Decomposition Reactivities of Carbonate Electrolyte Vs. Localized High Concentration Electrolytes on NaNiO2 Cathode Surface

Abstract

Cathode electrolyte interphase (CEI) layers formed by the electrolyte decomposition on the positive electrode have been thought to be critical for the electrochemical performance of sodium-ion batteries. The conventional carbonate electrolyte decomposition often leads to unstable CEI layers, which are one of the known causes of capacity loss and structural degradation over repeated charging cycles. To solve this obstacle, the conception of localized high concentration electrolyte (LHCE) was proposed to maintain localized solvation structure of active electrolyte salts by using hydrofluoroethers as diluents.

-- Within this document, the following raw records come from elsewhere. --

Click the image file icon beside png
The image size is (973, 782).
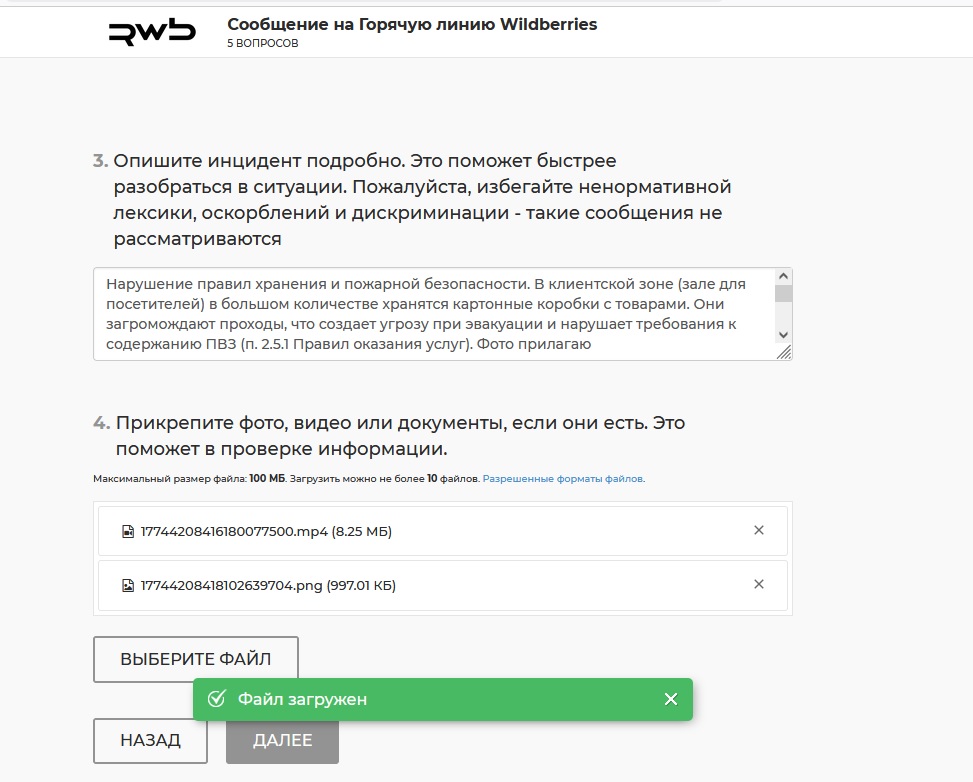(128, 585)
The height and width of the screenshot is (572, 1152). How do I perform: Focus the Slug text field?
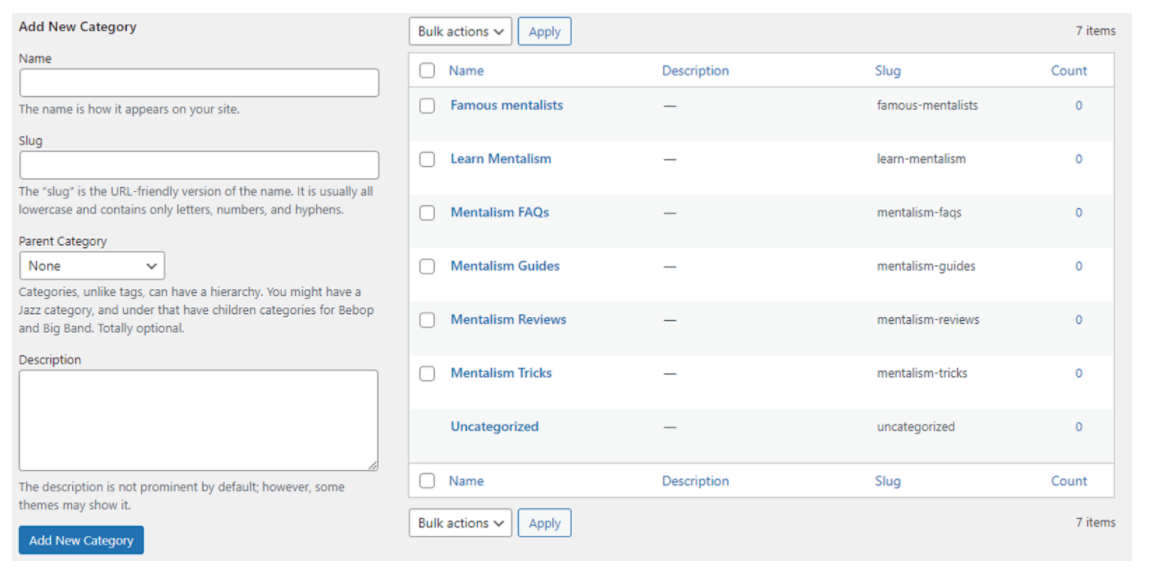pos(199,165)
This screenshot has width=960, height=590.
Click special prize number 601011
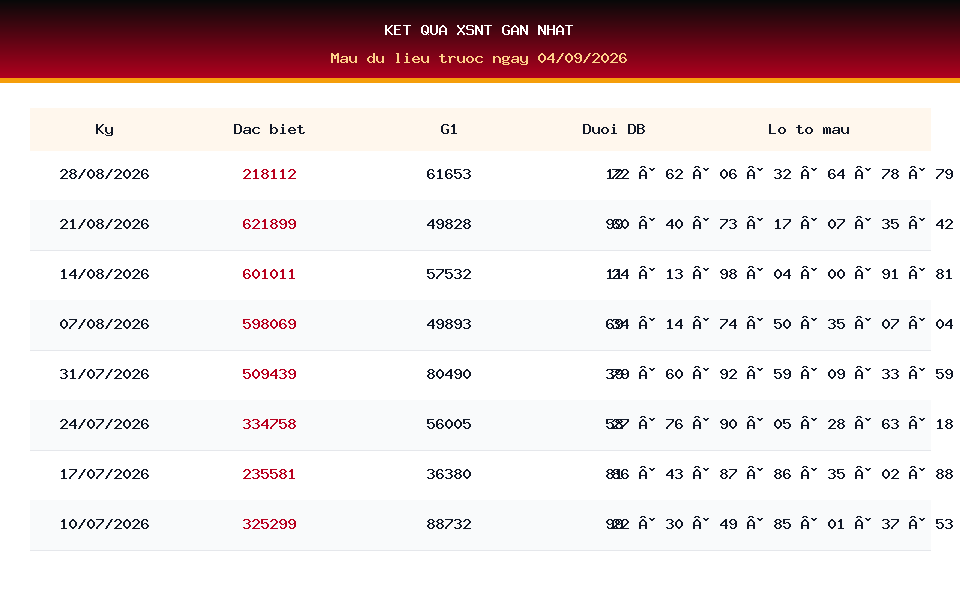click(269, 274)
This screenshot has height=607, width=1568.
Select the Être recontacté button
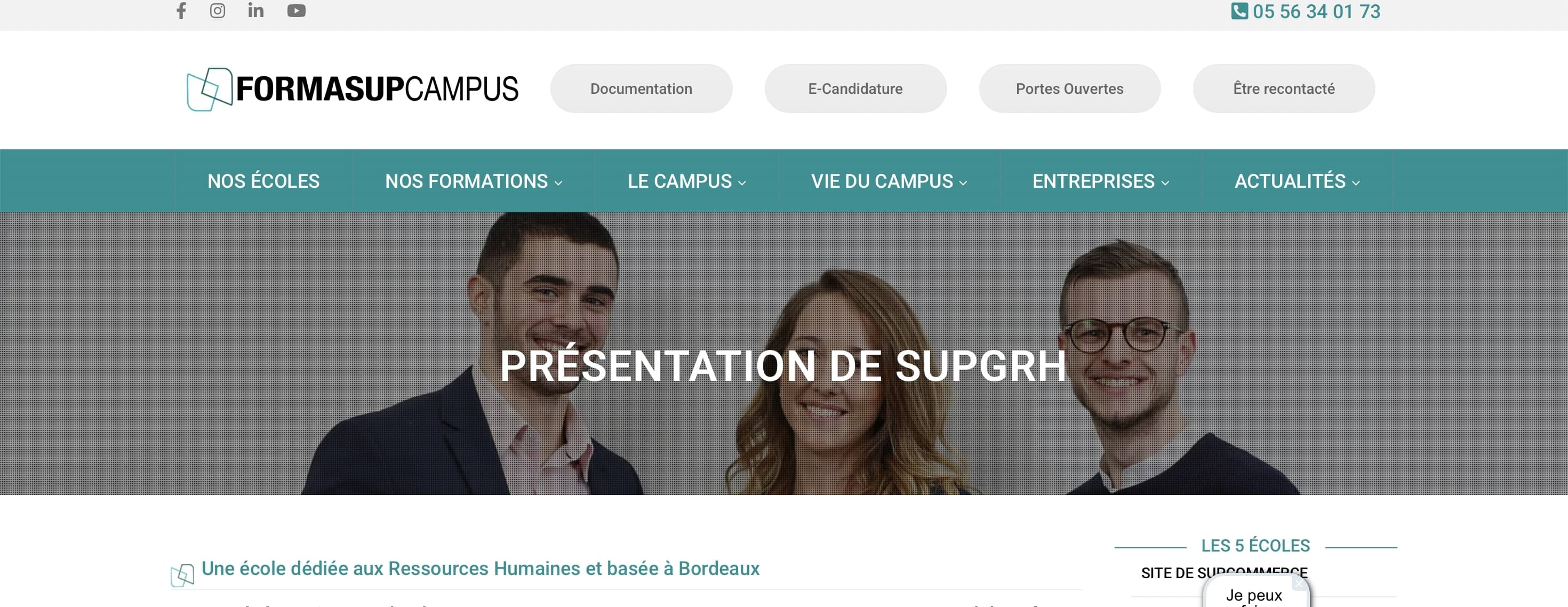tap(1284, 89)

However, the cathode decomposition mechanisms of LHCE electrolytes have been rarely studied and the formation of CEI layers at cathode-LHCE interfaces are still unclear. Here, density functional theory is applied to investigate the oxidative decompositions of carbonate electrolyte and LHCE electrolyte on layered NaNiO2 surface. We compared the oxidation potentials of electrolyte molecules, reactions mechanisms of bulk electrolytes and decomposition reactions on (0 0 2) and (1 0 -2) surfaces of NaNiO2. Our results indicated that H-transfer reactions were prone to occur during carbonate electrolyte decomposition, while solvent(diluent) dissociation reactions were the primary pathways for LHCE decomposition. The proton transfer reactions with cathode surface oxygen atoms contribute to the formation of hydroxyl group (-OH). We predicted that the charge reduction of surface nickel atoms bonded with -OH groups is the main reason for the capacity fading and structural transformation of NaNiO2 cathode.